Das Geruchsvermögen der Tagschmetterlinge ist nur schwach entwickelt (im Gegensatz zu den olfaktorisch sehr empfindlichen Nachtfaltern), sie "schmecken" mithilfe von Tasthaaren an den Tarsen ihrer Beine, wenn sie sich auf Blüten niederlassen. Zur Partner- wie zur Nahrungssuche orientieren sie sich vorwiegend optisch.

Das Farbensehen der Schmetterlinge ist ausgezeichnet, sie sehen auch im UV-, Tagschmetterlinge sogar im Rotlicht-Bereich. Deshalb suchen sie als Nahrungsquelle nicht spezifische Blüten auf, sondern fliegen auf alles, was kräftig gefärbt ist und süß schmeckt (verdünntes Honigwasser nehmen sie ebenso an wie überreifes Obst). Überall in der Halle sind deshalb künstliche Futterquellen aufgestellt – grell-bunte Plastikblüten mit kleinen, Zuckerwasser-gefüllten Plastikröhrchen.
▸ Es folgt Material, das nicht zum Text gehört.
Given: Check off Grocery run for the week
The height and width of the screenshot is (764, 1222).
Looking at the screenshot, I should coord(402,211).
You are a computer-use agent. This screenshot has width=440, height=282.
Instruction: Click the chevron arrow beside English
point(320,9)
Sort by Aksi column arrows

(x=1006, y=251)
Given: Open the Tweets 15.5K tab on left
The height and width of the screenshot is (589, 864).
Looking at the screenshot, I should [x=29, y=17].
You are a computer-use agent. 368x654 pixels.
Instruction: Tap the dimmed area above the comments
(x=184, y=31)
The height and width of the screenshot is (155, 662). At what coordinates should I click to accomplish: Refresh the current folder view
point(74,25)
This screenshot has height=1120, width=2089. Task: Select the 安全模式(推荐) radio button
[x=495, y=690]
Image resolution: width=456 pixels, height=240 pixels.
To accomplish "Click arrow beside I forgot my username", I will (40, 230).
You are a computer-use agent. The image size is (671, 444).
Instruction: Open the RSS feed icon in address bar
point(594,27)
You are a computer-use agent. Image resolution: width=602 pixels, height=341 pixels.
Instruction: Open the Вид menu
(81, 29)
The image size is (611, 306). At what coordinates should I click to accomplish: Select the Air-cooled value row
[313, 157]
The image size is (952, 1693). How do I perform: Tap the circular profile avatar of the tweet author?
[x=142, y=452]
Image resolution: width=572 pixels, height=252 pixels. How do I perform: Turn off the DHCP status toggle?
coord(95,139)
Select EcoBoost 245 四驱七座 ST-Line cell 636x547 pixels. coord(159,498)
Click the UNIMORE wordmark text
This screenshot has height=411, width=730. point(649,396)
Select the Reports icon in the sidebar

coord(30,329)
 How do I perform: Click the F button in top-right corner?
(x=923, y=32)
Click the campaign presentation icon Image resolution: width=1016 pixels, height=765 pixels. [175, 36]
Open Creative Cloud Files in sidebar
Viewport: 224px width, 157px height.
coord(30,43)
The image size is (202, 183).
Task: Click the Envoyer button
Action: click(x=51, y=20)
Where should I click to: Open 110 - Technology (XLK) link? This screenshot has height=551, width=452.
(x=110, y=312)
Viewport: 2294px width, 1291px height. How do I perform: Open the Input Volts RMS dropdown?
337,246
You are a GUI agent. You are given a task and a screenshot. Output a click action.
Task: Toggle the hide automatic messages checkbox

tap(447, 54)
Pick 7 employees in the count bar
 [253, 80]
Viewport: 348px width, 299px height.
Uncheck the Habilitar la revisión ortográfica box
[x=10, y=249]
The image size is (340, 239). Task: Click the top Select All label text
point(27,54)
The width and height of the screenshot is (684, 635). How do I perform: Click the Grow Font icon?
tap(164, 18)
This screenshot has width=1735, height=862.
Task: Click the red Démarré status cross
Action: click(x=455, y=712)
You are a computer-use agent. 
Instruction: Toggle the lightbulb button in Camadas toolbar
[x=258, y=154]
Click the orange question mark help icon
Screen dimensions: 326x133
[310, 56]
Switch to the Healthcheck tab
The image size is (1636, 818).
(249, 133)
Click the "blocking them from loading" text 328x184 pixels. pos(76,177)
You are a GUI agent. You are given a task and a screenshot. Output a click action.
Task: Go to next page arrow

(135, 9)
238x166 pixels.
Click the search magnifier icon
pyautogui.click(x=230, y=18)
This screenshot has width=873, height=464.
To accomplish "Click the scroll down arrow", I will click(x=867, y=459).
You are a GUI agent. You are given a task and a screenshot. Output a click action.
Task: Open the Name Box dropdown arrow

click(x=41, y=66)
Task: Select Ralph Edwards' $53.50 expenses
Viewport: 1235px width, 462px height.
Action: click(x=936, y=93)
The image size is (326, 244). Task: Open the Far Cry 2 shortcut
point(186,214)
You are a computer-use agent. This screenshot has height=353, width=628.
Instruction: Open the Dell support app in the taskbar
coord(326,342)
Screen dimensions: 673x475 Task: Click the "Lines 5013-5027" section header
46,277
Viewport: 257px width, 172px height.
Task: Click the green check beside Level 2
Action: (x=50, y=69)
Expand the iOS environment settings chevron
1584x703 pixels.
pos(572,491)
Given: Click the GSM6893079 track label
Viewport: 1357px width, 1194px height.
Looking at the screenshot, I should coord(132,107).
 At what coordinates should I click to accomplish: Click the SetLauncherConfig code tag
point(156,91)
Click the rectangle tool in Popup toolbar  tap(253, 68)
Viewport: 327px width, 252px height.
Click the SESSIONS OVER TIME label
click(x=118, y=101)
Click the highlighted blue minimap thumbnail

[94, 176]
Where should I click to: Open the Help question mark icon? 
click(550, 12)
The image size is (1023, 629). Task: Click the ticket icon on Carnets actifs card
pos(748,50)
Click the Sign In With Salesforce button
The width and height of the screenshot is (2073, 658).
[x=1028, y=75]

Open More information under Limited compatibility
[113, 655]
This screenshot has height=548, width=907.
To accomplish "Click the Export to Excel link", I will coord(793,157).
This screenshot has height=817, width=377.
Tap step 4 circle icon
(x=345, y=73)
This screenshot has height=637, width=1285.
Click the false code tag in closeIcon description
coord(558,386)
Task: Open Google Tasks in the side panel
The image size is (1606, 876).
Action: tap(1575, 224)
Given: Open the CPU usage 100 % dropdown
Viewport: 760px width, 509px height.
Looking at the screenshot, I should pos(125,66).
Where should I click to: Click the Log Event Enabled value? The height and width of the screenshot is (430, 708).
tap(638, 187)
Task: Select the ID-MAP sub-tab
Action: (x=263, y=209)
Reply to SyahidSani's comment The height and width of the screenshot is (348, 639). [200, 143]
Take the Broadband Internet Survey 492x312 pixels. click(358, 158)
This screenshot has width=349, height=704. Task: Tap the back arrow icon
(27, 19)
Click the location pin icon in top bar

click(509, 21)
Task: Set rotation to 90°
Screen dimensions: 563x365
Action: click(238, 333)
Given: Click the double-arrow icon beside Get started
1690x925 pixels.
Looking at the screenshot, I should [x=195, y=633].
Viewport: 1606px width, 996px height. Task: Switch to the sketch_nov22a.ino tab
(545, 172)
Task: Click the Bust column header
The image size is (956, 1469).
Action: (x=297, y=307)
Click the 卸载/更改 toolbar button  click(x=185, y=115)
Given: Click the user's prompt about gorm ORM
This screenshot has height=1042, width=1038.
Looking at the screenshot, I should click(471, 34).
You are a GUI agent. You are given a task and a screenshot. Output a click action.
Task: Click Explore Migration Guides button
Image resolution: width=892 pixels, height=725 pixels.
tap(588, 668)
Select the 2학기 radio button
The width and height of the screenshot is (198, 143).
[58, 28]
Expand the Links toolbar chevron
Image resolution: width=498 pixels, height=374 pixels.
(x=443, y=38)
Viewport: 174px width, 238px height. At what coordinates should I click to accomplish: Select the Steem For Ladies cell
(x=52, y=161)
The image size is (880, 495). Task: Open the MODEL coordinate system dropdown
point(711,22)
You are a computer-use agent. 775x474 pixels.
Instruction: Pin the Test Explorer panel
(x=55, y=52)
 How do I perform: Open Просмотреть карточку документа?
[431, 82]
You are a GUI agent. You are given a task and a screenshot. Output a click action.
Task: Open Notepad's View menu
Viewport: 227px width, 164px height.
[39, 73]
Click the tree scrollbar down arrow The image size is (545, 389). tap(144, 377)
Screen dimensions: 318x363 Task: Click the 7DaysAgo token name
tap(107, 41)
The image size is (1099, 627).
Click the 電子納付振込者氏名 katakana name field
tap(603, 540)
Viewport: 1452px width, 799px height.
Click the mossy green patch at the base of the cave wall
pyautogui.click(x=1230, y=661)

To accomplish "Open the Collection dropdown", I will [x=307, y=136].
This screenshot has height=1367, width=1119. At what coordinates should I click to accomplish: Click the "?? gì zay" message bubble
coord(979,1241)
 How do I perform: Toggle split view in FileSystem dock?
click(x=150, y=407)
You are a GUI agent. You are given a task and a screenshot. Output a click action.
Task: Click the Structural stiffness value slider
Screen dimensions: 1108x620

Beobachten und informieren

Die Schmetterlingshalle ist offen gestaltet, zwischen Mensch, Tier und Pflanzen gibt es keine Barrieren. Bänke laden zu ausgiebigem Beobachten ein. Entlang einer Pergola – gegenüber dem Gewächshausteil – informieren Wandtafeln über Schmetterlinge im Allgemeinen und Besonderen (u. a. zur Wanderung des Monarchfalters Danaus plexippus zwischen Mexiko und dem Norden der USA).

Integriert sind mehrere Terrarien, in denen sich die beiden prinzipiellen Entwicklungsformen der Insekten verfolgen lassen. Schmetterlinge vollziehen eine "vollständige" (holometabole) Entwicklung, bei der zwischen Raupe und Imago das Puppenstadium zwischengeschaltet ist. Als Beispiel für die "unvollständige" (hemimetabole) Entwicklung von Insekten dient die Wanderheuschrecke (Locusta migratoria). Ihre Larven entwickeln allmählich imaginale Merkmale aus: Jedes Häutungsstadium wird dem adulten Insekt etwas ähnlicher, ein Puppenstadium fehlt.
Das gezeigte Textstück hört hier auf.